Across the Pacific, OpenAI is giving the airline a standing ovation. Oliver Jay, the company’s Managing Director of International, praised Air New Zealand’s pace and ambition.

“They’ve been particularly impressive in how quickly they’ve developed over 1,500 custom GPTs,” Jay said. “Their focus on innovation and responsibility shows how the aviation sector can adopt advanced tools in practical ways.”

High praise from a tech giant rarely known for waxing lyrical over the skies of the Southern Hemisphere.

GPTs, for Those Playing at Home

Now, if you’ve just Googled “What is a custom GPT?” — fret not. You’re not alone.

A custom GPT is a tailor-made digital assistant built atop the ChatGPT platform. You give it a job — from managing FAQs to digesting maintenance reports — and it performs like a tireless junior exec with encyclopaedic knowledge, zero gossip habits, and no sick leave. You can even tune its personality, if you like your AI polite, dryly humorous, or bursting with facts like an overzealous trivia host.

And here’s the kicker: building one doesn’t take a computer science degree. You’re halfway there if you can navigate your inbox and survive an Excel spreadsheet.

Grounded in Ethics — Not Just Code

Now, lest we all start picturing a future where aircraft are flown by chipper robots with New Zealand accents, rest assured: Air New Zealand is treading carefully. The airline’s commitment to responsible and ethical AI is as firm as its landing gear.

This isn’t innovation for innovation’s sake. There’s governance, transparency, and a clear-eyed understanding that passengers still expect a human smile at the gate — not just a digital one.

From Legacy Carrier to Digital Trailblazer

For an airline that’s long been known for its quirky safety videos and cheeky in-flight banter, this move into the AI fast lane feels both natural and necessary. While some legacy carriers struggle with digital inertia, Air New Zealand is rewriting the flight manual — and doing so with the sort of steady hand and forward vision that gives the entire industry something to chew on (besides peanuts).

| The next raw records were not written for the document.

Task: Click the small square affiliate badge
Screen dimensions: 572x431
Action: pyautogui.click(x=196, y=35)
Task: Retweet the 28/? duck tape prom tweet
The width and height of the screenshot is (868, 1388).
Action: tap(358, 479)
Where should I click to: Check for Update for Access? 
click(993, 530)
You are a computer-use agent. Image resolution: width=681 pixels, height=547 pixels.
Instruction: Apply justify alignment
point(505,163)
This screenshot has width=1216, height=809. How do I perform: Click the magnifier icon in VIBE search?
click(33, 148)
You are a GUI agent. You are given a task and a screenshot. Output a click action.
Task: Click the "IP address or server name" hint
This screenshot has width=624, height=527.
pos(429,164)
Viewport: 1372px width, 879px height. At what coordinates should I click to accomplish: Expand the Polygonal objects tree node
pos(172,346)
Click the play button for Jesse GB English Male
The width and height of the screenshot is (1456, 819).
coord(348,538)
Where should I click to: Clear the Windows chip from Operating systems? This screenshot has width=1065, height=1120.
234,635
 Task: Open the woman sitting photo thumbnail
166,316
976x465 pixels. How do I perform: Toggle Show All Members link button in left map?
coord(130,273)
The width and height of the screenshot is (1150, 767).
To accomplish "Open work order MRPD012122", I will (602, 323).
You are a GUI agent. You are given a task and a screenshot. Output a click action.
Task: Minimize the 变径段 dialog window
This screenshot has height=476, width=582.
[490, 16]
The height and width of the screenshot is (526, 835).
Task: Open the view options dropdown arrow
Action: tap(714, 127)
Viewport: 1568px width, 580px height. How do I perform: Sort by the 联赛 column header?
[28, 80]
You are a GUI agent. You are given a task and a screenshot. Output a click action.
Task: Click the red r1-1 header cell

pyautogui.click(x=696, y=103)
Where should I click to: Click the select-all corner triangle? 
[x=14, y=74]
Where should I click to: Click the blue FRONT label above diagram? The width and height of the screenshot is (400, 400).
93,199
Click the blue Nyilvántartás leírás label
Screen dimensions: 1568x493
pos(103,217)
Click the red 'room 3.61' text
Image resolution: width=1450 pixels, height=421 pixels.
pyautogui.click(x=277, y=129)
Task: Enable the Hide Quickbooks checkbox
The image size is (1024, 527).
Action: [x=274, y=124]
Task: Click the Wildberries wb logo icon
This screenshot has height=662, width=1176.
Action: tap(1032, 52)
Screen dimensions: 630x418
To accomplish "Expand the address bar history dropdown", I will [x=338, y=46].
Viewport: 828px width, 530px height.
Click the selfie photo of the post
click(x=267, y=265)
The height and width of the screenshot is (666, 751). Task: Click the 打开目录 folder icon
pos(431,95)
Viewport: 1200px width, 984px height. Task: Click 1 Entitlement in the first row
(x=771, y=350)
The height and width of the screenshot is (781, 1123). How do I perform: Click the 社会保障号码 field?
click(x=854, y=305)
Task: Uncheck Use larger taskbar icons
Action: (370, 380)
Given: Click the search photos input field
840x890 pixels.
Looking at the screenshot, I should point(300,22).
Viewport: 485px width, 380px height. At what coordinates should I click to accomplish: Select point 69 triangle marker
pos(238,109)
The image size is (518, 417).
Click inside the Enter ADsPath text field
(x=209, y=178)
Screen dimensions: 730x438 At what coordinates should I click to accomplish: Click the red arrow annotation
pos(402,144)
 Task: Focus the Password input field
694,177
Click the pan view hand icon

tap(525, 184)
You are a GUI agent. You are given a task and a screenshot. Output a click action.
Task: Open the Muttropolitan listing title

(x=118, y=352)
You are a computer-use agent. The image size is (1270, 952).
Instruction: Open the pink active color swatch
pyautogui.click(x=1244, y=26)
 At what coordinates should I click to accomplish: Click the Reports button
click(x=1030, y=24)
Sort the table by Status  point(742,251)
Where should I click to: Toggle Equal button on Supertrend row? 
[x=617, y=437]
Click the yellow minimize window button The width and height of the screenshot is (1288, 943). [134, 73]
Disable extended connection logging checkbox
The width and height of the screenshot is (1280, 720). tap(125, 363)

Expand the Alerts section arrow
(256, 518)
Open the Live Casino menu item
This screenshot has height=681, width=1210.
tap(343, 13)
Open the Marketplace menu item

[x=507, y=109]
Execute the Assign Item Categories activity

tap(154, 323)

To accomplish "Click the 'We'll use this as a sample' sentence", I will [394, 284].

More importantly, it’s doing all this without forgetting the passenger at the centre of the journey — a rare feat in an industry that sometimes forgets we’re not all just numbers in a booking system.

Final Boarding Call

Will this new AI co-pilot transform the way we fly? Time will tell. But the signs are good from where Peter sits (firmly in Row 4A, thanks).

This isn’t just another PR line about “digital transformation.” It’s a living, breathing shift — and if it continues with the same care and character we’ve seen so far, passengers might just find that flying with Air New Zealand becomes more personal, more responsive, and yes — perhaps even a touch more delightful.

If nothing else, we can all look forward to a future where “please hold” is banished forever, and your questions are answered faster than you can say, “Kia ora, can I get an upgrade?”